Data for processing:

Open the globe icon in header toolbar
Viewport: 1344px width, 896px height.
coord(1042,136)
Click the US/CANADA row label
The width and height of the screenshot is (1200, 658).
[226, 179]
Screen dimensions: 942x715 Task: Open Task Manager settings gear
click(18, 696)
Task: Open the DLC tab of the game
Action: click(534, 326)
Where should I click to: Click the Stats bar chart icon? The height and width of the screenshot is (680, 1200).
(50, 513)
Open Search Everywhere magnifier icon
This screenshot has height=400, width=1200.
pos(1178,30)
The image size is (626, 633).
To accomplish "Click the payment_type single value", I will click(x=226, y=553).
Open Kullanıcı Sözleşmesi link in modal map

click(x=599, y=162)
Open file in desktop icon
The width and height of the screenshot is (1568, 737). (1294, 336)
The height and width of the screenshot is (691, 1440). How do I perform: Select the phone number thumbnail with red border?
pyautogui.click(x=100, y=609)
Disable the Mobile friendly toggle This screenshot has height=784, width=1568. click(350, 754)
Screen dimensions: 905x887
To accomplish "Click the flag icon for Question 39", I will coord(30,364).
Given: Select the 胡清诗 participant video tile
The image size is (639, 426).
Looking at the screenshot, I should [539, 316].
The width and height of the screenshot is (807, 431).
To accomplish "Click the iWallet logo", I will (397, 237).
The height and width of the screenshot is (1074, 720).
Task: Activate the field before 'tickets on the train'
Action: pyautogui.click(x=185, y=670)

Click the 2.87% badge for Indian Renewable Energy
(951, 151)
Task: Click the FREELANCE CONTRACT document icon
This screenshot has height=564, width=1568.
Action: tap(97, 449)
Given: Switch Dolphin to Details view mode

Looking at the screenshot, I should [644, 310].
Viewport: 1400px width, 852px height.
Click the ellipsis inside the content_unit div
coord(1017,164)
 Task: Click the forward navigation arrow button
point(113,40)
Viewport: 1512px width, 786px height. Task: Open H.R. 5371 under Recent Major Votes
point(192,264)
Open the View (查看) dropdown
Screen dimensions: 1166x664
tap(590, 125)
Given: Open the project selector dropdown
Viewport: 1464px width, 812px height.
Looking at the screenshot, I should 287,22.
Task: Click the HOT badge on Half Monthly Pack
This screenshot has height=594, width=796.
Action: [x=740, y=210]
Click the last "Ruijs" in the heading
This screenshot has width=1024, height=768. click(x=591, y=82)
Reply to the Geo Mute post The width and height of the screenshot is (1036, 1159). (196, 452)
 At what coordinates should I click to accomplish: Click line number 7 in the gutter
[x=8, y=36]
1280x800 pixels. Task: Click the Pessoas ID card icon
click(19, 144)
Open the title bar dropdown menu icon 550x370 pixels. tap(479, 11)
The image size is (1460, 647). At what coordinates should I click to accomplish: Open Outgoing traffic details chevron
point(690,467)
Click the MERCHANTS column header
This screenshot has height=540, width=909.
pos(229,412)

The request:
Reproduce all of the records above line for line, leaving every character unchanged.

Written answer:
Open the globe icon in header toolbar
Viewport: 1344px width, 896px height.
coord(1042,136)
Click the US/CANADA row label
The width and height of the screenshot is (1200, 658).
[226, 179]
Screen dimensions: 942x715 Task: Open Task Manager settings gear
click(18, 696)
Task: Open the DLC tab of the game
Action: click(534, 326)
Where should I click to: Click the Stats bar chart icon? The height and width of the screenshot is (680, 1200).
(50, 513)
Open Search Everywhere magnifier icon
This screenshot has height=400, width=1200.
pos(1178,30)
The image size is (626, 633).
To accomplish "Click the payment_type single value", I will click(x=226, y=553).
Open Kullanıcı Sözleşmesi link in modal map

click(x=599, y=162)
Open file in desktop icon
The width and height of the screenshot is (1568, 737). (1294, 336)
The height and width of the screenshot is (691, 1440). How do I perform: Select the phone number thumbnail with red border?
pyautogui.click(x=100, y=609)
Disable the Mobile friendly toggle This screenshot has height=784, width=1568. click(350, 754)
Screen dimensions: 905x887
To accomplish "Click the flag icon for Question 39", I will coord(30,364).
Given: Select the 胡清诗 participant video tile
The image size is (639, 426).
Looking at the screenshot, I should [539, 316].
The width and height of the screenshot is (807, 431).
To accomplish "Click the iWallet logo", I will (397, 237).
The height and width of the screenshot is (1074, 720).
Task: Activate the field before 'tickets on the train'
Action: pyautogui.click(x=185, y=670)

Click the 2.87% badge for Indian Renewable Energy
(951, 151)
Task: Click the FREELANCE CONTRACT document icon
This screenshot has height=564, width=1568.
Action: tap(97, 449)
Given: Switch Dolphin to Details view mode

Looking at the screenshot, I should [644, 310].
Viewport: 1400px width, 852px height.
Click the ellipsis inside the content_unit div
coord(1017,164)
 Task: Click the forward navigation arrow button
point(113,40)
Viewport: 1512px width, 786px height. Task: Open H.R. 5371 under Recent Major Votes
point(192,264)
Open the View (查看) dropdown
Screen dimensions: 1166x664
tap(590, 125)
Given: Open the project selector dropdown
Viewport: 1464px width, 812px height.
Looking at the screenshot, I should 287,22.
Task: Click the HOT badge on Half Monthly Pack
This screenshot has height=594, width=796.
Action: [x=740, y=210]
Click the last "Ruijs" in the heading
This screenshot has width=1024, height=768. click(x=591, y=82)
Reply to the Geo Mute post The width and height of the screenshot is (1036, 1159). (196, 452)
 At what coordinates should I click to accomplish: Click line number 7 in the gutter
[x=8, y=36]
1280x800 pixels. Task: Click the Pessoas ID card icon
click(19, 144)
Open the title bar dropdown menu icon 550x370 pixels. tap(479, 11)
The image size is (1460, 647). At what coordinates should I click to accomplish: Open Outgoing traffic details chevron
point(690,467)
Click the MERCHANTS column header
This screenshot has height=540, width=909.
pos(229,412)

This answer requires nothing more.